Brookside Stadium held a number of amateur sporting events over the next several years. In 1914 and 1915, Brookside Stadium hosted three all amateur baseball championships which set a variety of attendance records up to that point.

On September 20, 1914, the Telling Strollers beat Hanna's Cleaners (Hanna Street Cleaners) 8 to 3 in front of an estimated audience of 100,000.

On October 3, 1915, the White Autos played a team from Johnstown, Pennsylvania to a crowd of 100,000 on-lookers.

On October 10, 1915, the White Autos beat Omaha Luxus 11 to 6 in front of an estimated crowd of 115,000.

These matches, sponsored by local businesses, were free to the public and drew attendees from all sides of the city.

Brookside Stadium hosted other baseball games with high attendances, including one on September 20, 1914. It also hosted professional football games.

=== Later years ===
Over the subsequent decades, Brookside Stadium hosted a number of events, including sporting matches, community gatherings, and concerts.

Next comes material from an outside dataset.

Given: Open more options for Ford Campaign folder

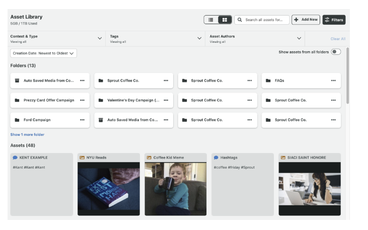Looking at the screenshot, I should (82, 120).
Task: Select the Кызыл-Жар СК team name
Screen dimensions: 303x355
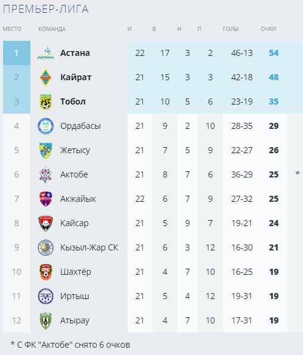Action: tap(89, 247)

As professional baseball continued to gain popularity, and economic times changed, the stadium began to be used for more informal sporting events, such as youth league play and practice. Ultimately, over the next half-century, the stadiums condition deteriorated, and the field fell into disrepair.

In the early 1980s, a dedicated group of citizens (many of whom were descendants of those who played at Brookside or who played there themselves) lobbied the Cleveland City Council to rehabilitate the stadium and have the park designated as a historical site. At the time, the stadium, by then known only as "Diamond #1", was in consideration to become a parking lot for the Cleveland Metroparks Zoo.

During the reconstruction of the Fulton Road Bridge in 2007, Brookside Stadium was used as a staging ground for materials and equipment by the Kokosing Construction Co., which caused significant damage. Upon completion of the bridge, the field was backfilled with clay and spread with grass, leaving it with very poor drainage and ultimately in an unusable state.

== Future of the stadium ==
As a result of recent efforts by the Brookside Stadium Preservation Society, plans are in place to renovate and restore Brookside Stadium. The Preservation Society also compiles the history of the ballpark, as told by area residents and their descendants.